+++ Text extract

Item
5.02. Departure of Directors or Certain Officers; Election of
Directors; Appointment of Certain Officers; Compensatory Arrangements of Certain
Officers.
The Board
of Directors of Pennsylvania Commerce Bancorp, Inc. (the “Company” or
“Commerce”), following the recommendation and approval of the Company’s
Compensation Committee, approved employment agreements for the following
executive officers of the Company and its wholly-owned subsidiary, Commerce
Bank/Harrisburg: Gary L. Nalbandian, Chairman, President and Chief Executive
Officer; Mark A. Zody, Executive Vice President and Chief Financial Officer;
Mark A. Ritter, Executive Vice President and Chief Operating Officer; D. Scott
Huggins, Senior Vice President and Chief Risk Officer; and James R. Ridd, Senior
Vice President and Chief Credit Officer.
Agreement for Gary L.
Nalbandian
Mr.
Nalbandian’s agreement is for a period of three years and shall automatically
renew and be extended for a new three-year term on each anniversary date of the
agreement unless either party gives the other party written notice no later than
(90) days before any such anniversary date. Mr. Nalbandian’s base salary is
$495,000 and may not be decreased without his consent. The agreement
provides that Mr. Nalbandian may be paid a bonus, however, he is not guaranteed
a bonus. In addition to benefits available to other senior
executives, Mr. Nalbandian is to receive use of an automobile, club memberships
and six weeks’ vacation each calendar year.
If
Commerce terminates Mr. Nalbandian’s employment other than for cause, then
Commerce shall pay his full base salary through the date of
termination. In addition, in lieu of any further salary payments to
him, for a period subsequent to the date of termination, Commerce shall pay him
as severance pay a lump sum severance payment equal to three (3) times his
compensation (as defined in the agreement) then in effect. In
addition, if Mr. Nalbandian shall terminate his employment for “good reason”
within three years after a “change in control” of the Company (as
such terms are defined in the agreements), he is entitled under certain
circumstances to receive a lump sum severance payment equal to three
(3) times his compensation. He is also entitled to a certain other
benefits and rights in the event of his termination without cause or for “good
reason” and to a “gross-up” payment. The agreement includes a
non-competition provision that extends throughout the term of employment and for
18 months following the termination of his employment under the
agreement.
The
foregoing description of the agreement is not complete and is qualified in its
entirety by reference to the agreement, a copy of which is filed as Exhibit
10.1.

++++++
+++ Supplied information

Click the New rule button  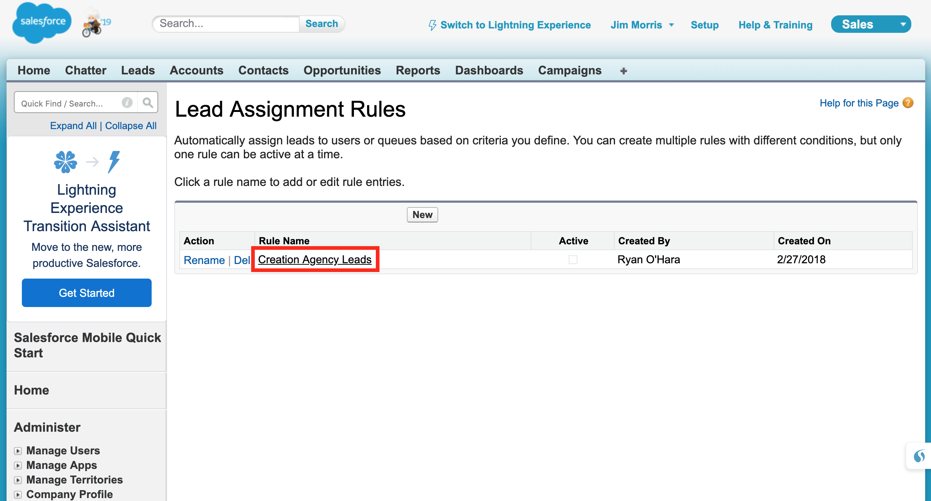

++++++

◆ **Prompt A**
In the Commerce filing above, what is Mr. Nalbandian's base salary?
◆ **Prompt B**
Please list every executive officer whose employment agreement the Commerce filing says the Board approved.

◆ **Correct output A**
$495,000

◆ **Correct output B**
Gary L. Nalbandian
Mark A. Zody
Mark A. Ritter
D. Scott Huggins
James R. Ridd